Singles Club: Missy Elliott applies to be the fourth Migos and Jamiroquai go Daft Punk

Each week on the FACT Singles Club, a selection of our writers work their way through the new music of the week gone by.

This week we clap our ears on Missy Elliott’s tantalising new single (read FACT’s interview with the genius herself for more on that) and brace ourselves for the return of Jamiroquai.

Plus, two powerhouses of the UK underground join forces, Dev Hynes unveils a new project, ANOHNI drops a new collab with HudMo and 0PN, and we meet a fresh talent from Lee Gamble’s label.


Missy Elliott – ‘I’m Better’

Tayyab Amin: This hook sounds like it was written by Big Sean’s intern. Missy applies to be the fourth Migos, vies to out-Future Nayvadius himself, and stunts as the one, the only Missy Elliot. Is there a beat she couldn’t rap over? Also the video is glorious, just look at that underwater gym ball routine. They did that! Mostly I just need Missy Elliot to be an Overwatch character. (7)

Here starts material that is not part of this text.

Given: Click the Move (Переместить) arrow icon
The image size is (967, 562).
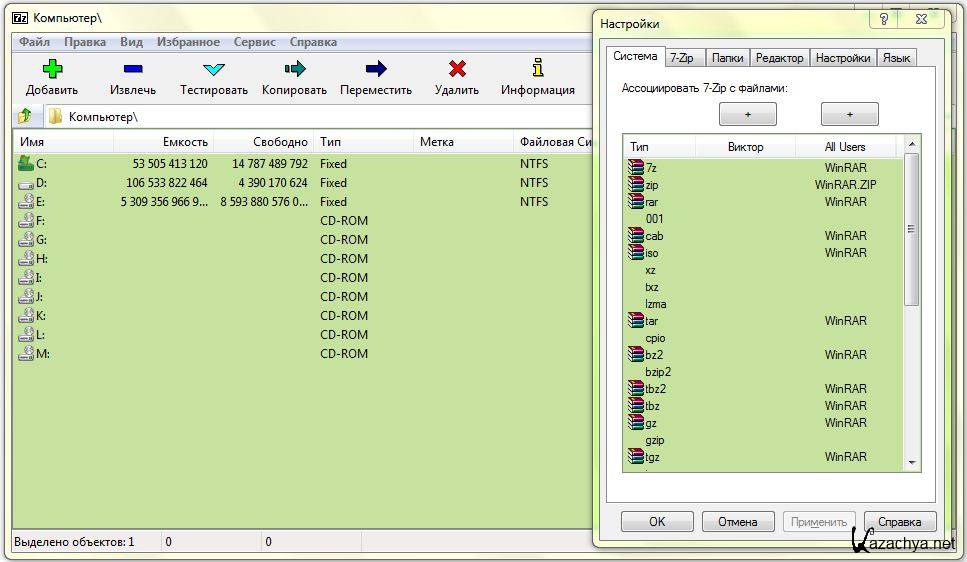Looking at the screenshot, I should pos(376,69).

Chris Kelly: With every new single is the promise that Missy will reclaim the throne that she was forced off by health issues. But like ‘WTF’ before it (‘member ‘WTF’?), ‘I’m Better’ is a tantalizing half-measure. Missy is still Missy, bringing back cherished memories when singing “He watching my body like he watching Scandal / But I’m just here, with my girls” or stuttering her vowels on the third verse, but she deserves better than an 808 Mafia soundalike (complete with Kill Bill siren) and a phoned-in hook from Cainon Lamb. (4)

Daniel Montesinos-Donaghy: Let’s be honest here: since 2012’s trickle-down of half-baked single attempts, Missy Elliott has been giving us excuses to exercise our passion for nostalgia without actually making music that felt vital. (You all caped for ‘Where They From’ and I will never understand why.) Here, she sounds content to make tar-thick, molasses-slow trap music with her traditional melodies, and it’s stirring and interesting in a way she’s struggled to be so far this decade. (7)

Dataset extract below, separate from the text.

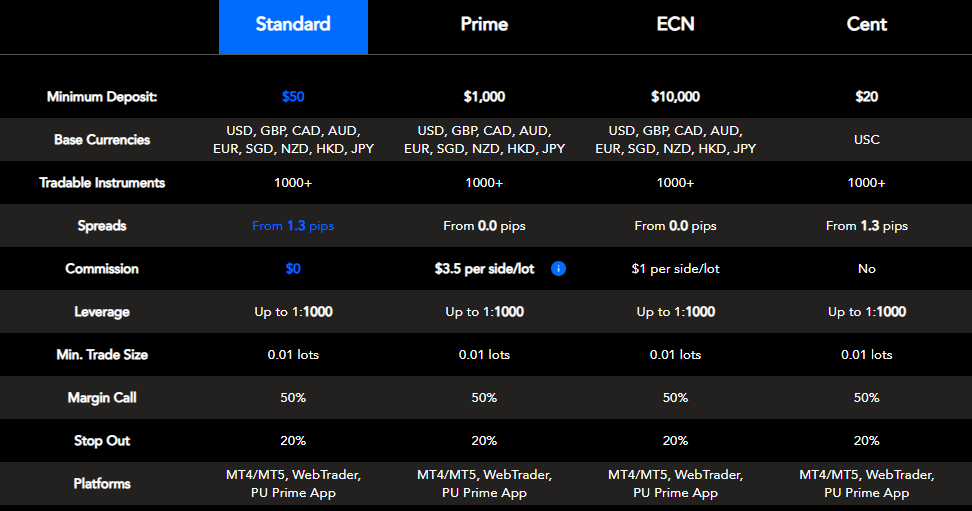972x511 pixels.
Task: Switch to the ECN account tab
Action: click(x=675, y=24)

Son Raw: Missy is all up in Atlanta’s current weirdo wave and she’s here to school her wayward children. The track itself doesn’t exactly build on rap’s subsequent development but it competes nicely – it’s the video you need in your life though. Hopefully this can re-ignite a much needed conversation about Missy’s place amongst the top visual artists of her generation. (7)

6


Dave x J Hus – ‘Samantha’

Tayyab Amin: Overly dramatic piano intro, catchy speak-sing hook from Dave and then J Hus comes in as the beat drops like “Quickly stop off at the off licence.” Iconic entrance. Infinite reloads. I don’t even wanna listen to the rest of the song, it’s a foregone conclusion already. Dave’s doing the UK right, but this is making me realise how much we’ve missed J Hus. Sometimes you want tunes that modestly bang. (8)

Son Raw: It’s important not to get stuck in grime traditionalism lest the genre calcify, but it’s just as important to acknowledge when experimentation leads to an unmitigated disaster: the musical equivalent of a semi-trailer truck smashing face first into a school bus. This limp mash up of Chance the Rapper gospel pieties, Drake-y singing and UK drill drums is practically a parody of itself and is enough to have even the most cynical among us wondering if the Rhythm N’ Gash revival was that bad. (3)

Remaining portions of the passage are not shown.